Der Gleichbehandlungsgrundsatz steht drittens einem Einschreiten ebenfalls nicht entgegen. Richtig ist zwar, dass die Bauaufsichtsbehörde gegen den Gleichheitssatz verstößt, wenn sie bei einem bauaufsichtlichen Einschreiten systemwidrig ein Vorgehen gegen vergleichbare Verstöße unterlässt. Das war nach den Feststellungen des Verwaltungsgerichts aber nicht der Fall, weil die Beklagte mitgeteilt hat, sie werde die vom Kläger bezeichneten, ihr bis dahin nicht bekannt gewordenen Referenzobjekte baurechtlich überprüfen. Hinzu kommt selbstständig tragend: Die Forderung nach Systemgerechtigkeit hat räumliche Grenzen; soll sie nicht über die Anfechtung eines Einzelfalles hinaus mittelbar in eine allgemeine Kontrolle der Verwaltung ausufern. Der Berufungsfall muss deshalb in handgreiflicher Entfernung liegen, die Behörde muss gleichsam beide Vorhaben auch optisch zugleich im Blick haben (vgl. Senatsbeschl. v. 22.8.2011 - 1 LA 4/11 -, RdL 2011, 286 = juris Rn. 18, stRspr.). Schon daran fehlt es hier. Die von dem Kläger bezeichneten Referenzobjekte, die ebenfalls formell illegal als Bordell genutzt werden sollen, liegen mehr als einen Kilometer vom Grundstück des Klägers entfernt; sie liegen damit nicht mehr in handgreiflicher Entfernung. Die Beklagte ist unter Gleichheitsgesichtspunkten nicht verpflichtet, darüber hinaus in einem bestimmten Umkreis „tabula rasa“ zu machen (vgl. Senatsbeschl. v. 9.3.2012 - 1 LA 254/09 -, juris Rn. 71).

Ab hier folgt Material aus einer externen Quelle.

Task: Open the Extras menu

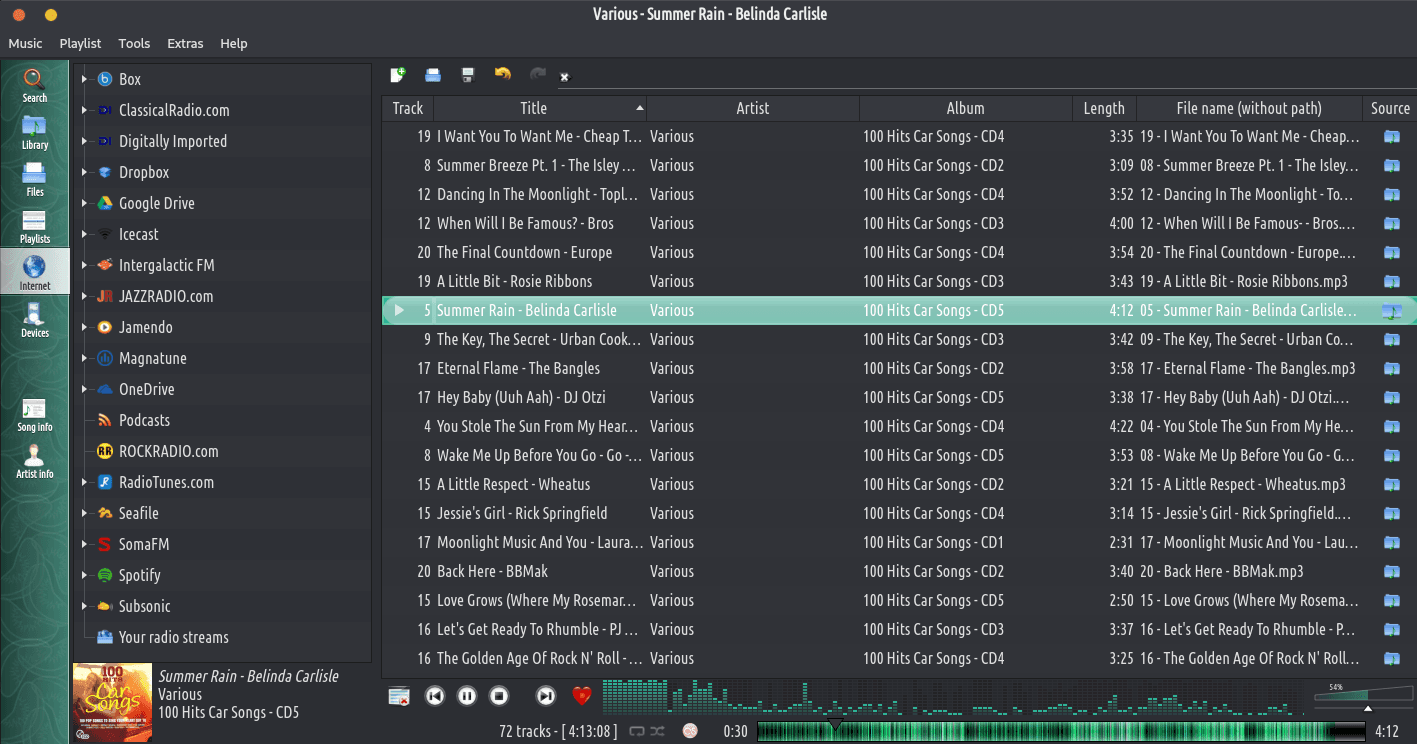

2. Einen Verfahrensfehler, der gemäß § 124 Abs. 2 Nr. 5 VwGO zur Zulassung der Berufung führen könnte, hat der Kläger schon nicht in einer § 124a Abs. 4 Satz 4 VwGO entsprechenden Weise dargetan. Soweit er eine weitergehende Sachaufklärung vermisst, versäumt er es dazuzulegen, aus welchen Gründen das Verwaltungsgericht sich nach seiner insoweit maßgeblichen Rechtsauffassung dazu hätte veranlasst sehen müssen. Tatsächlich war eine weitergehende Sachaufklärung auch nicht geboten; eine rechtliche Forderung dahingehend, dass es in Bezug auf illegale Nutzungen einer „einheitlichen Verwaltungspraxis im Gemeindegebiet“ bedürfe, hat das Verwaltungsgericht nicht aufgestellt.
Mit der Ablehnung des Zulassungsantrags wird das angefochtene Urteil rechtskräftig (§ 124a Abs. 5 Satz 4 VwGO).
Die Kostenentscheidung folgt aus § 154 Abs. 2 VwGO.
Die Streitwertfestsetzung beruht auf § 47 Abs. 1 und 3, § 52 Abs. 1 GKG; der Senat bemisst den Streitwert ebenso wie das Verwaltungsgericht nach dem geschätzten Jahresmietwert der beiden Apartments.
Dieser Beschluss ist unanfechtbar (§ 152 Abs. 1 VwGO, § 68 Abs. 1 Satz 5, § 66 Abs. 3 Satz 3 GKG).